This is a short post with a useful recommendation regarding performance when working with parameters and extracts in Tableau. One of the common uses of parameters is to create something that can be called "dynamic measures". An example:
Say we are working on the usual Superstore data, but this time we have exchange rate data as well:
We'll extract the data first. Then, what we want, is to be able to dynamically select which currency to display our sales. This can be achieved using a well-known method involving a parameter:
- We create a parameter to select which currency we want to display sales in:
- We can then create the calculated field that will apply the "magic":
case [Select Currency]
when 0 then [Sales EUR]
when 1 then [Sales EUR] * [Exchange USD]
when 2 then [Sales EUR] * [Exchange PLN]
when 3 then [Sales EUR] * [Exchange AUD]
when 4 then [Sales EUR] * [Exchange BRL]
- And there we are! We can dynamically choose which currency to display our sales in:
Now this is not quite the point of this post though. As mentioned, we're focusing on optimizing the performance of our sheet fed by data that was extracted. Take a moment and try to find out what is not optimal about this setup before continuing.

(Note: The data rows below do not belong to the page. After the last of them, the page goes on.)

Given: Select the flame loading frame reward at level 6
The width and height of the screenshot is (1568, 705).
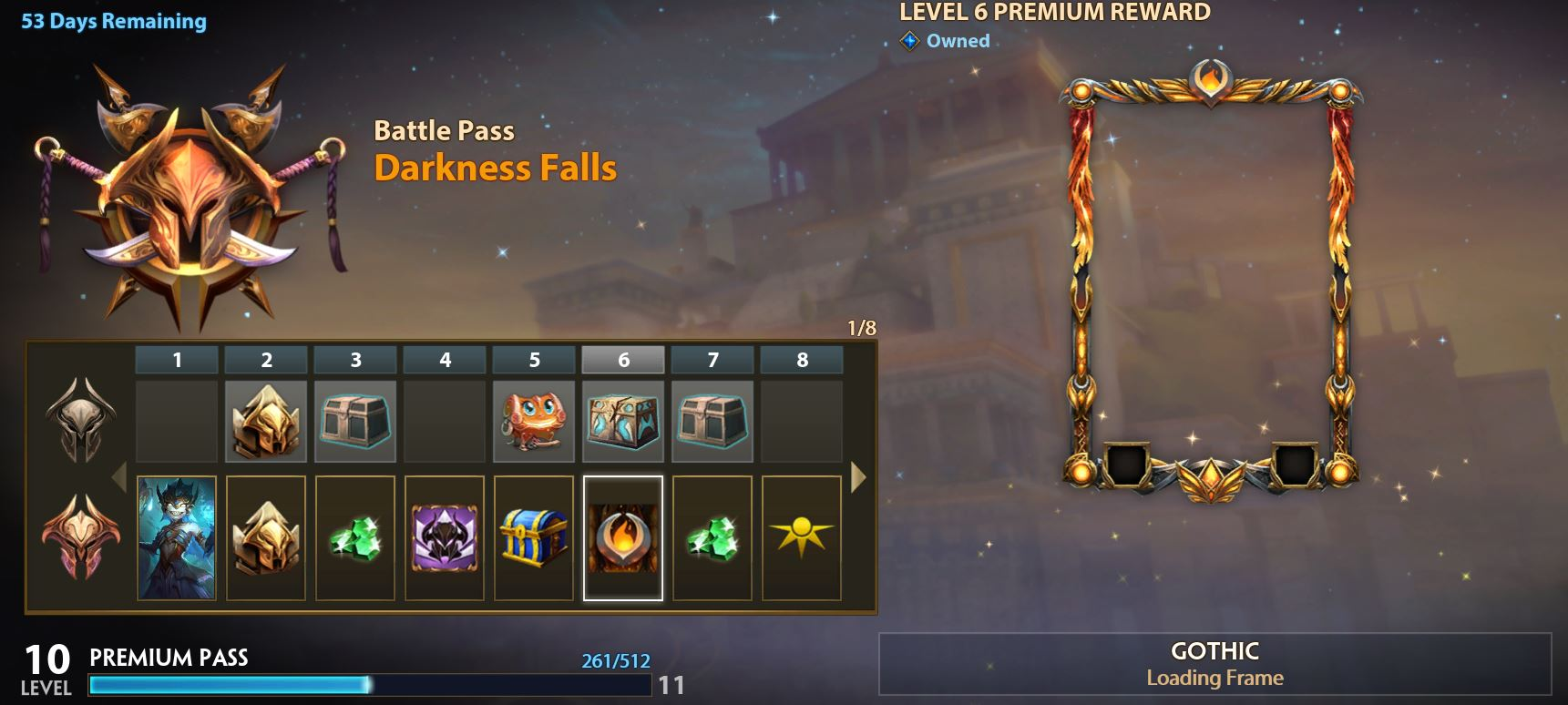Looking at the screenshot, I should [x=622, y=537].
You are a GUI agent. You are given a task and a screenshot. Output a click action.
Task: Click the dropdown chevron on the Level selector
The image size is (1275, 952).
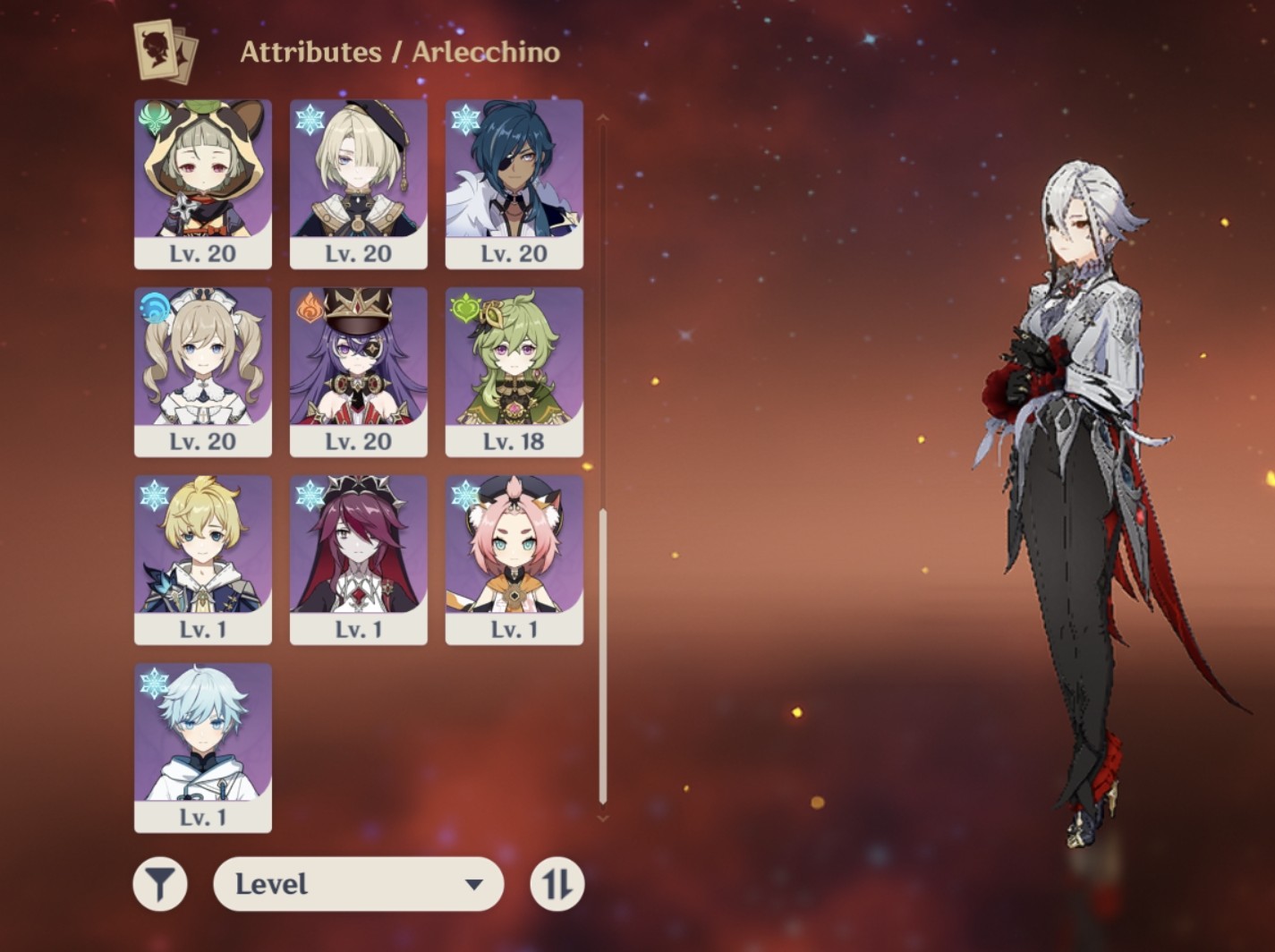coord(474,883)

To find the answer, you should know something about how Tableau Extracts work. One of the things Tableau does when extracting or refreshing data (or when you optimize an extract), is materializing columns. That is, Tableau will pre-calculate all calculated fields it can at row-level, and store those in the extract to gain time not having to calculate them. There are a few exceptions to this rule. Tableau will not (be able to) materialize fields in these cases:
- Calculations containing table calculation
- Calculations that are non-deterministic (using functions with varying results, such as NOW() or with parameters, user functions (USERNAME(), ISMEMBEROF()) or LoD calculations (including FIXED))
- Calculations using external functions such as RAWSQL and R or Python
You'll be quick to see that the second item in this list will prevent Tableau from pre-calculating our field. In this case that wouldn't make a big difference, but in some, this may have a considerable impact. There's something very simple that can be done to make sure Tableau does materialize our calculation though. We can simply split it up into separate calculations that are stable, and only apply the parameter trick afterwards:
Now that these fields are stable, Tableau can materialize them to optimize performance! All we have to do is adapt the last calculation in the stream as well:
While this may seem like an inconspicuous change, the impact can be important. There are cases, when working on large amounts of data (say, 50M rows) where this will make a difference between a 30 second loading time or a 3 second loading time.
In summary: when working with parameters and when you already have extracted data, keep the calculations involving the parameters as far "down the stream" as possible, i.e. involve them as late as possible, so Tableau can materialize as many fields as possible.